複数の検出系の検出限界を、同一の検体を用いて相互に比較する事を目的として、2つの異なる検出対象配列を繋いだキメラ核酸それぞれ作製した。これらのキメラ核酸を用いて検出系を相互に比較する系を作出し、比較が可能なことを確認した。このキメラ核酸の検出対象配列の一方に、既存の高感度定量法(Amplicor法)の検出対象配列(HIV-1のp24配列)を用い、既存の定量法による定量も想定した系とした。

上述の比較系を用いて、それぞれのLAMP法プライマーを相互に比較し、検出能力に優れたプライマーを選別する方法論を確立し、鑑別対象に挙げたそれぞれの病原体を検出する優れたプライマーをそれぞれ得ることができた。

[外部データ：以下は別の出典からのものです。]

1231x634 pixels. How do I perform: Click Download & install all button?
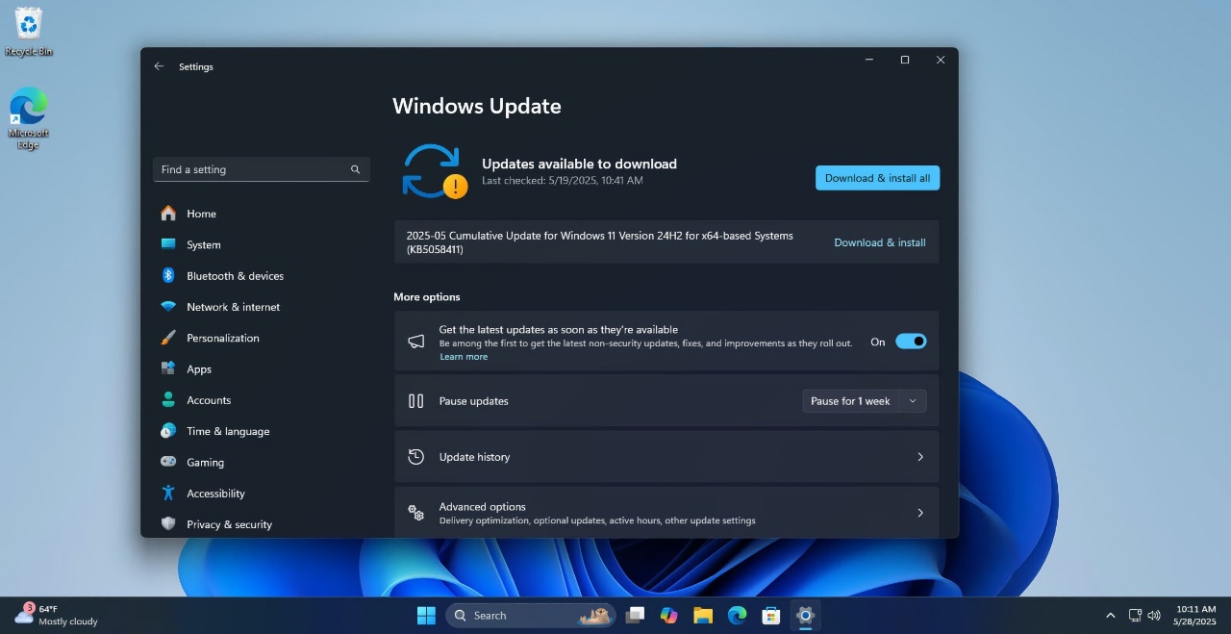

キメラ核酸をパッケージしたMLVベクターを作製し、これから得られる核酸が検出対象として利用可能な事を確認した。ベクター内のRNAは、RNA分解酵素に富む生体試料に混入しても保護されるため、「疑似検体」として利用することが可能である。このような「疑似検体」は、SARSの場合のように臨床検体の入手が事実上不可能な場合に、安全性の高い代替品として研究開発に用いることが可能である。

以上、本論文はLAMP法を用いた核酸増幅法による、病原体の迅速な鑑別診断系を作製する際に必要とされる基礎的な方法論として、増幅反応の反応の極めて早期における迅速判定、プライマー(検出系)の検出限界のキメラ核酸を用いた厳密な相互比較、MLVベクターによる安全な疑似検体の提供の方法論をそれぞれ確立した。その上で、これらの方法論に基いて複数の対象病原体に対する、迅速な鑑別診断系を確立することに成功した。この方法論で得られた成果は検出限界、検出時間のそれぞれにおいて、既報のLAMP法による検出系の報告との比較においても優れている。本研究において開発されたこれらの方法論とその成果は、核酸増幅法による病原体の迅速診断法の開発において重要な貢献をなすと考えられ、学位の授与に値するものと考えられる。